Pay to play is the practice of making campaign contributions and related payments to elected officials in order to influence the awarding of lucrative contracts for the management of public pension plan assets and similar government investment accounts.   

The rule adopted by the SEC includes prohibitions intended to capture not only direct political contributions by investment advisers, but also other ways that advisers may engage in pay to play arrangements.

The rule prohibits an investment adviser from providing advisory services for compensation — either directly or through a pooled investment vehicle — for two years, if the adviser or certain of its executives or employees make a political contribution to an elected official who is in a position to influence the selection of the adviser.

It prohibits an advisory firm and certain executives and employees from soliciting or coordinating campaign contributions from others — a practice referred to as "bundling" — for an elected official who is in a position to influence the selection of the adviser. It also prohibits solicitation and coordination of payments to political parties in the state or locality where the adviser is seeking business.

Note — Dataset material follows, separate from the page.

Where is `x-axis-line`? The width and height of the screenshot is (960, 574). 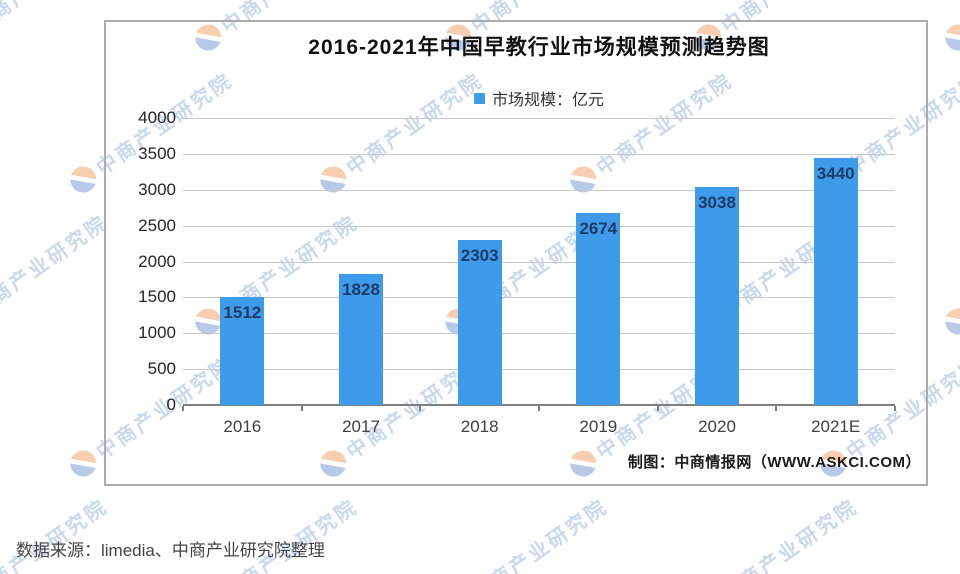
x-axis-line is located at coordinates (539, 405).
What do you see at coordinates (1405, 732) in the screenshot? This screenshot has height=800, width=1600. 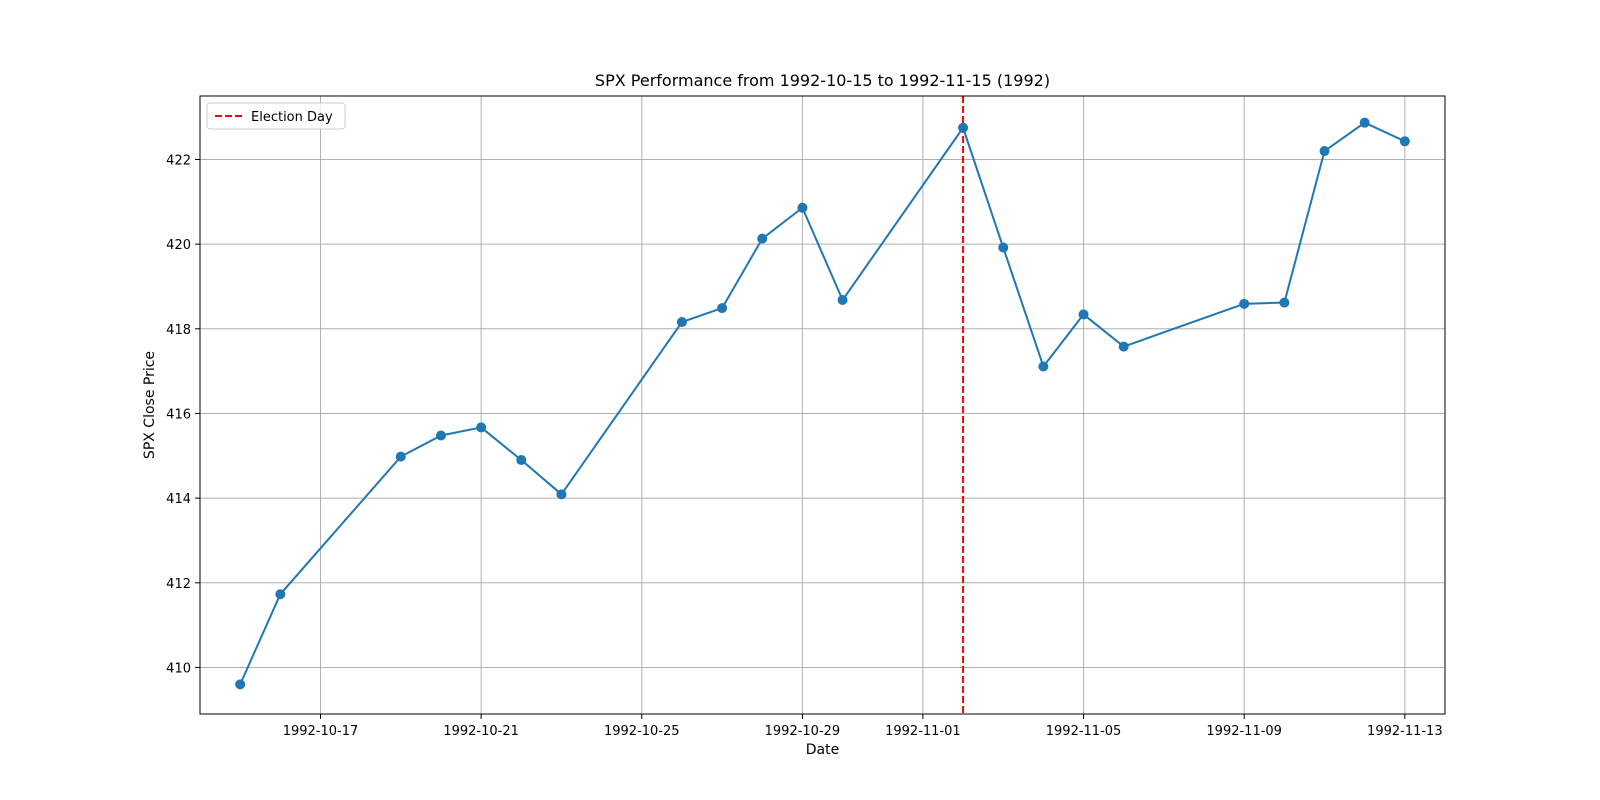 I see `x-tick-label: 1992-11-13` at bounding box center [1405, 732].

It prohibits an adviser from paying a third party, such as a solicitor or placement agent, to solicit a government client on behalf of the investment adviser, unless that third party is an SEC-registered investment adviser or broker-dealer subject to similar pay to play restrictions.

The new rule becomes effective 60 days after its publication in the Federal Register. Compliance with the rule’s provisions generally will be required within six months of the effective date.   

Compliance with the third-party ban and those provisions applicable to advisers to registered investment companies subject to the rule will be required one year after the effective date.